Assessment Centres -10 tips for group exercises/discussions

Group exercises can vary enormously from:
1. A single sentence or question:'Discuss how you would increase sales in a new area'. This can be thrown into the group and then them left to debate the topic. Assessors are looking at the level of debate and the interaction between people.

2. Exercises where you are all given information that needs to be discussed eg 'Read the following and then discuss, as a group, which depot should be closed to maximise savings but maintain efficiency' . Same as above: who conributes?, what sorts of things do they say? who listens? who has ideas? who is positive?

3. You might get that sort of question where you have actually been given different sorts of information!

4. You might get information but be asked to play a particular role, so in the one above one person might be asked to be the FD and another the HR manager. Each will have some info about their role's priorities. In this scenario you are expected to argue your corner.

5. The observers might want someone to win this task or they may just want to see how you react with others. 

6. Think carefully about volunteering to be the Chair of the group, you would have great power but if you don't have authority it can highlight your lack of influence. Leadership is not necessarily shown in that way.  It's the same with being a 'scribe', that can give you power but it can also marginalise you if you are standing at a flip chart.  

7.Get talking early, research shows that if you don’t contribute in the first few minutes of a meeting you can become invisible. So be present from the start and get a contribution in early. It does not have to be earth shattering, just ask a question, ask someone to repeat something, seek clarification or repeat an idea. 

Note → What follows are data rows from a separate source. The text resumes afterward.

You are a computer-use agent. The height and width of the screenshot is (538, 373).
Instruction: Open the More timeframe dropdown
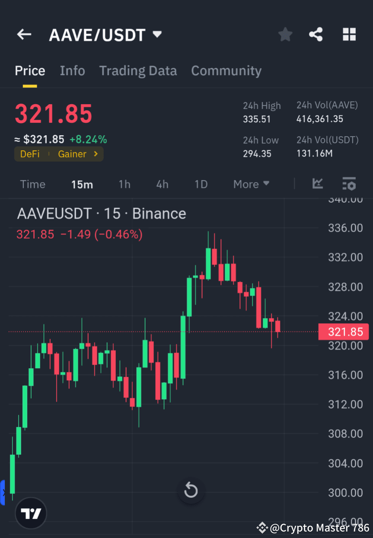click(x=251, y=184)
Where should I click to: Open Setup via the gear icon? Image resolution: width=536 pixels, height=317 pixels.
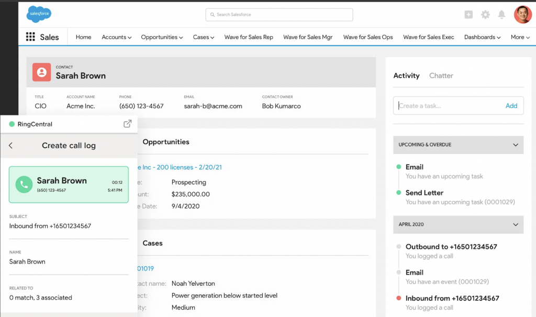[485, 15]
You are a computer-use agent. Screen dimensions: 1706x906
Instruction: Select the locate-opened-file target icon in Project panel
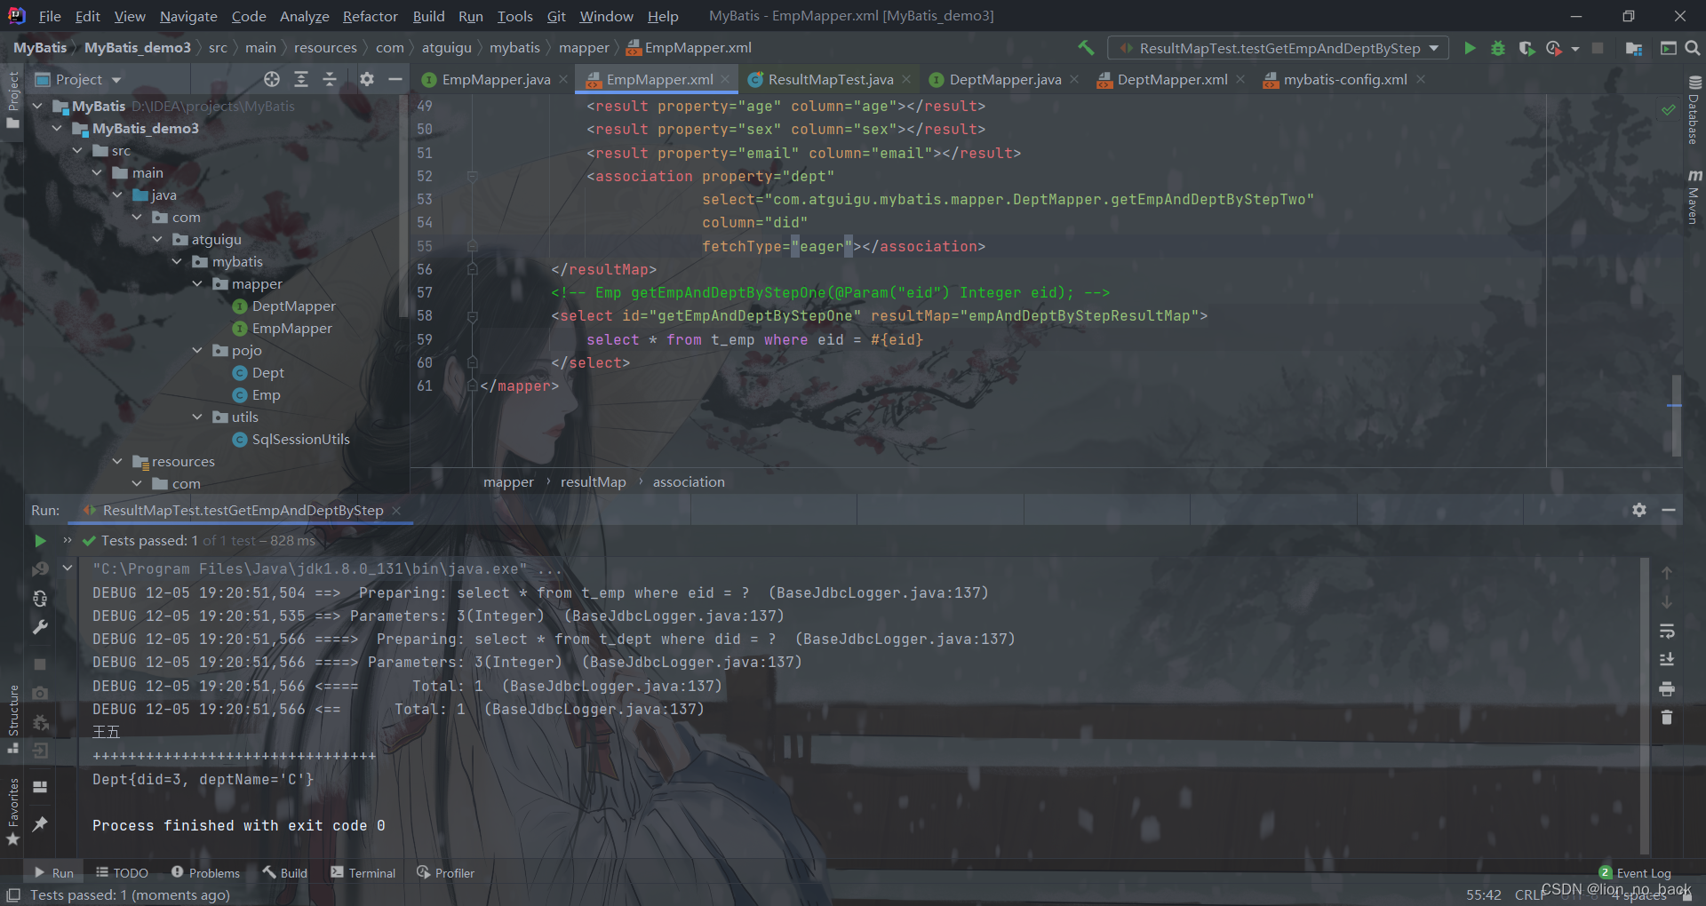pos(272,79)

8. People will generally be quite polite to each other, on their best behaviour and interrupting is not good manners. Wait for a space and then deliver well thought out constructive comments.  

9.  Laugh at other people's jokes, disagree politely and only after saying something like 'that is really interesting but had you thought of....'

10. Be the person they would want to work with.. that's what selection exercises are about, finding out if they can work with you.